It’s been a quiet year for horror so far, as theaters reopen and audiences return to the big screen. Only a handful of the genre’s films have managed to bust their way through our screens and impress, while a majority simply fade from theater to streaming without much regard at all. As such, the arrival of the Guillermo del Toro-produced “Antlers” piqued interests with ease, setting up sizable hype with a gruesome trailer to match.
Directed by Scott Cooper, “Antlers” tracks the bloody mayhem of folktale turned reality, as the mythical wendigo creature wreaks havoc on a sleepy Oregon town. The film centers on a young boy, Lucas (Jeremy Thomas), whose father is infected by the wendigo — and a troubled schoolteacher named Julia (Keri Russell), who notices concerning patterns in Lucas’ behavior. Upon investigation, Julia discovers the disturbing truth: Lucas’s father and brother are almost unrecognizable, morphing into inhuman creatures of indigenous lore.
For all that it is, for all that it’s trying to be, “Antlers” falls flat. A horror fan who’s looking for nothing but an abundance of blood, gore and cheap thrills might find the flick amusing at best, but no devotee of the genre will walk away with more than disappointment and deep emptiness, trying to fathom what they just watched. Despite its ambition, the film is never really able to get off the ground, and in moments when it nearly does, it stumbles and falls into every narrative trap imaginable. Even at times when it does truly scare, the audience almost becomes frustrated by viewing the many failures which have plagued “Antlers” from the outset.
The real trouble with “Antlers” boils down to a poor script and reckless execution. At almost every point, dialogue comes across as forced and unbelievable, and sequences that should be drawn out and buffered instead occur in rapid, neck-breaking succession. There are moments in the film where it’s unclear what the story is even about: maybe drug abuse, poverty or childhood trauma? One might never know, and it seems unclear if the script’s three co-writers knew either.
The writing craft here simply feels lazy and unclever. At the film’s key junctures, when there should be moments of epiphany and intrigue for the audience, the film opts to give exposition dumps from actors who don’t quite seem to grasp what they are saying. It seems to signify an apathy from the film’s creators that shows no passion for cinematic artistry and little respect for the art of storytelling. Unfulfilling, repetitive jumpscares and narrative tropes at every turn shouldn’t be the summation of a film with such ambition.
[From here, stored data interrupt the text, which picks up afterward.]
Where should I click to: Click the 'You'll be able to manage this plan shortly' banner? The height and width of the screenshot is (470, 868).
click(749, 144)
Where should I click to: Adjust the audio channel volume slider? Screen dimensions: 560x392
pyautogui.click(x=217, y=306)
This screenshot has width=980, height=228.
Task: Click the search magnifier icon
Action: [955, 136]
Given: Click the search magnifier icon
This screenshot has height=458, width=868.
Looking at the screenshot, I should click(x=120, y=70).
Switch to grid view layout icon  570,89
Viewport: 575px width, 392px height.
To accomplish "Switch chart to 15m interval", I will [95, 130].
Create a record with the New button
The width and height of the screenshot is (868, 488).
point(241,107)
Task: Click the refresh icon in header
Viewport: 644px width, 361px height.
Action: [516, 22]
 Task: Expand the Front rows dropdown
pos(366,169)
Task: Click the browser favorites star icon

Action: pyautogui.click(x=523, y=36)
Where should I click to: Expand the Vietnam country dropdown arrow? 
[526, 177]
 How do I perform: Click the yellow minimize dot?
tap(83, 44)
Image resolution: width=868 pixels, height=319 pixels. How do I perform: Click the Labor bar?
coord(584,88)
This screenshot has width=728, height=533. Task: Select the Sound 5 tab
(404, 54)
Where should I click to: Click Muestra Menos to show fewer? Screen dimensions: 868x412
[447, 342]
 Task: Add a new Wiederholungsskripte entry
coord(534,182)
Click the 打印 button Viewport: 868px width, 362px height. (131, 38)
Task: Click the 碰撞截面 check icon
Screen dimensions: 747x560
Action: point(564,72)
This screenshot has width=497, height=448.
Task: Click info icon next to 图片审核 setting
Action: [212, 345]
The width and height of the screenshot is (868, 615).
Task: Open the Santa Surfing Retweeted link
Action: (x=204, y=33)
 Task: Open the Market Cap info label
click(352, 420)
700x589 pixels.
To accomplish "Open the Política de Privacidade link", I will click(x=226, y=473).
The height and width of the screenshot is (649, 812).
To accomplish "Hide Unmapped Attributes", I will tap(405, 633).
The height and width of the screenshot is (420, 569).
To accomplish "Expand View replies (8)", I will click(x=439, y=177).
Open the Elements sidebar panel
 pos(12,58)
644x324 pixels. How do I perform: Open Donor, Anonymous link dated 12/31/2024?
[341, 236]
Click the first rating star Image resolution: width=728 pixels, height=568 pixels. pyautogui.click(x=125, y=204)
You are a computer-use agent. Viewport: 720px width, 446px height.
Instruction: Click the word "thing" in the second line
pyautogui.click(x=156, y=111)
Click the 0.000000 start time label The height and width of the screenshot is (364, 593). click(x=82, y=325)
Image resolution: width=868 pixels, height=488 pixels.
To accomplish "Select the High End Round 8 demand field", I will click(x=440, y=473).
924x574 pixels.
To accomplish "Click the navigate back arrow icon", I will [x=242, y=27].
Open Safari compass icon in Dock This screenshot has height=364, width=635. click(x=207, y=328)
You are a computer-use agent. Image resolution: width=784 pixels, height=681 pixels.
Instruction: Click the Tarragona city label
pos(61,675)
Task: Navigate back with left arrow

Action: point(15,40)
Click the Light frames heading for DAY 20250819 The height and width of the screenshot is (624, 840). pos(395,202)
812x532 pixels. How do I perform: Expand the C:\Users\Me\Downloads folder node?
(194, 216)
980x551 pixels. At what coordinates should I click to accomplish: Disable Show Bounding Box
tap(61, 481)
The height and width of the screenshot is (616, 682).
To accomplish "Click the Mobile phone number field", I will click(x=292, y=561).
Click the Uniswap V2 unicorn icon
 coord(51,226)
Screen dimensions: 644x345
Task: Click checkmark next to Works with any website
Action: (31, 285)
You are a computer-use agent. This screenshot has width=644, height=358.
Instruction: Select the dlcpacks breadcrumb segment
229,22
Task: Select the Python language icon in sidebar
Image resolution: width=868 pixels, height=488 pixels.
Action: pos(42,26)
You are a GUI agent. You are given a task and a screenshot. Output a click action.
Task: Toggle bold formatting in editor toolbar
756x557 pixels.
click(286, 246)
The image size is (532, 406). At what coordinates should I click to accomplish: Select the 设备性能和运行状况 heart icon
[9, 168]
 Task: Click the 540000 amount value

And, even in its moments of glory with beautifully twisted visual horror — no doubt inspired by del Toro’s keen eye — one can’t help but consider the culture from which the story is derived, and how plainly the film treats its indigenous characters. Cooper gives the film’s single indigenous character, Graham Greene’s Warren Stokes, almost no significant screen time. Despite the story profiting off of these folktales, it volunteers next to nothing to the true architects of this story, whose centuries of storytelling go utterly unrecognized and disregarded in “Antlers.”
On this sinking cinematic ship, the film’s cinematographer, Florian Hoffmeister, deserves praise for bringing some dimension to an otherwise dull affair. The sequence in which the titular creature emerges is a haunting one — in large part due to the efforts of on-set and production-level departments, such as art, makeup and visual effects. It’s a brilliant and horrific scene, the only one in the entire film that hits somewhere near its target. It is, unfortunately, not nearly enough to mend the film’s much larger wounds.
Much like what precedes, “Antlers” concludes with a muffled wail, attempting to set up some kind of last-ditch sequel with a “twist.” Sadly, the only thing following this film is the bitter taste that lingers in the audience’s mouths, lasting until horror’s next, hopefully more frightening, endeavor.